One day I came home thinking today was like any other day. Ha. I should have known better. I came across a cough drop—regular flavor and trust me, this becomes important—on the floor and assumed (incorrectly, of course) that Archie had found one somewhere and been playing little games with it all day. I walked a little further and found a second cough drop, again, regular flavored. Odd, I thought. But I still chalked it up to Archie. And then. I walked past the couch into the living area, and could not believe my eyes. I stood there staring for…ever… trying to make sense of what I was seeing. Tiny pieces of cherry cough drops everywhere. Partially eaten, sticky. Stuck in the carpet, and on the couch. Empty wrappers strewn about in piles. I followed the pieces of cough drops down the hallway and into the bedroom where I now found pieces of cough drops stuck to the bed, on the bedroom floor and in my dirty laundry.

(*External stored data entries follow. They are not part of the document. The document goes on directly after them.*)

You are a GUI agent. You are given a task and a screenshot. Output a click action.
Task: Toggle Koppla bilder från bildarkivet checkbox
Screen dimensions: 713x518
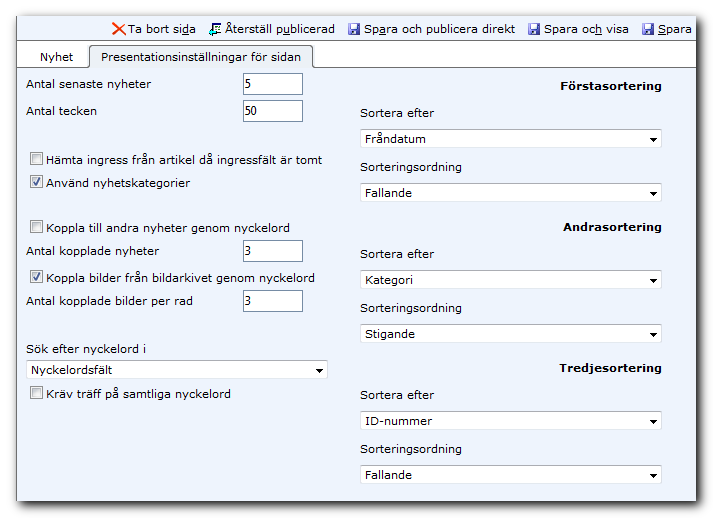tap(36, 277)
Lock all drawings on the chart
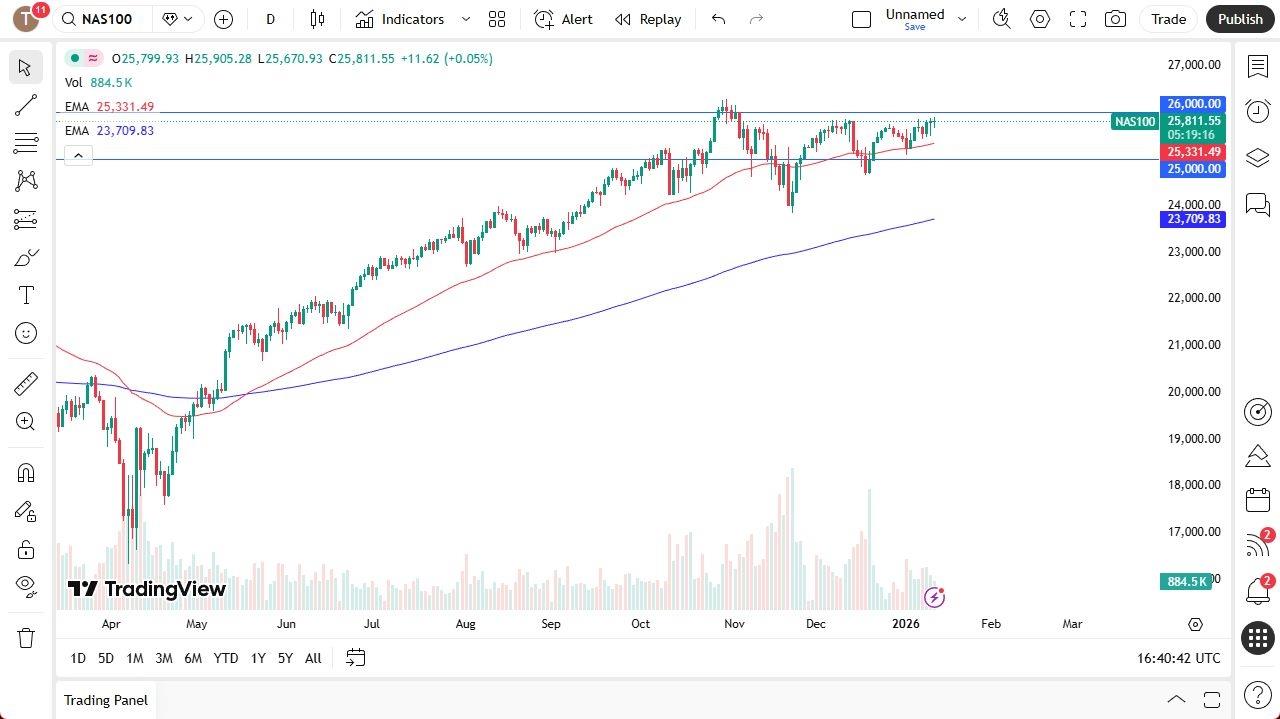Screen dimensions: 1280x719 point(26,549)
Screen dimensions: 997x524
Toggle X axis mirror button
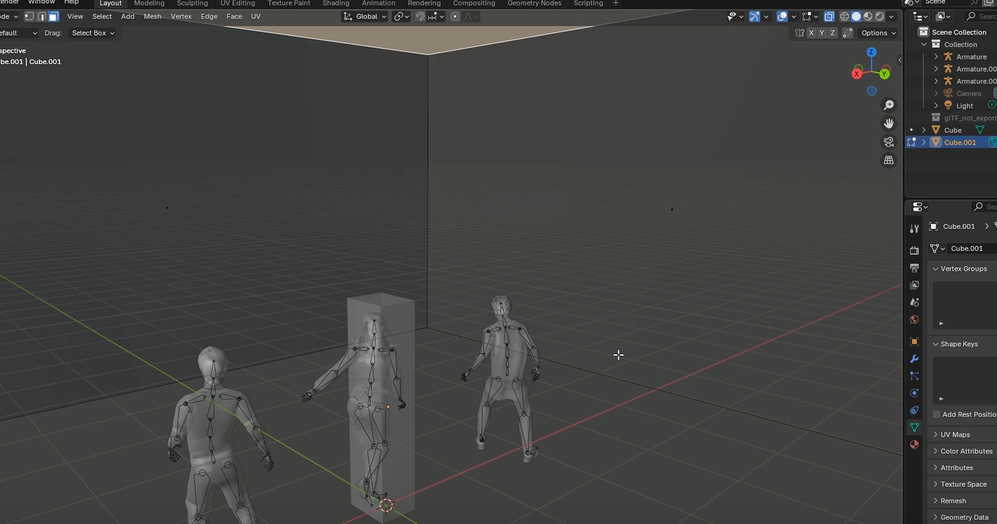coord(810,33)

I began gathering the items that would need to be washed into a pile, where I found a treasure trove of cough drops in a little pile underneath some clothes as though she was saving them for later. I picked up the pile of cough drops and Cheyenne, who up until now has been following my every move, steals several out of my hand and takes off running. So now I am chasing her, yelling at her to drop them and still in absolute disbelief and more than a little overwhelmed at the destruction in my house. Once we are back in the living room, I see the empty bag of cherry cough drops. It has been chewed open and I wonder how I missed this in the first walk through. My husband calls and I inform him what his dog did today.
I call the vet, who I just had to call the day before, because she ate half a bottle of Pyoben gel (don’t ask). I am, by the way, on a first name with all the vets at the practice. He laughs as I explain what happened, and I tell him the # of cough drops in the bag, and the amount of menthol in each cough drop. He tells me that although menthol can be lethal to dogs, she is in no danger for her body weight and the dosage she has consumed.
I realize that both a half eaten bag of regular flavored cough drops (found in tact with about the same amount of drops in it as before) and an entire, unopened, bag of cherry cough drops had been left on the dining table. Clearly, she sampled both and preferred the cherry to the regular. At the time, I blame Archie for knocking the bags off the table and assumed Cheyenne took over from there. This is, however, before we learned that she knew how to climb on top of the table. My husband comes home and we laugh and laugh, picturing the gleeful heyday she must have had when she found that bag of cough drops. To this day, I can only imagine the play session that ensued when she realized the treasure was there, and I still laugh when I think about it.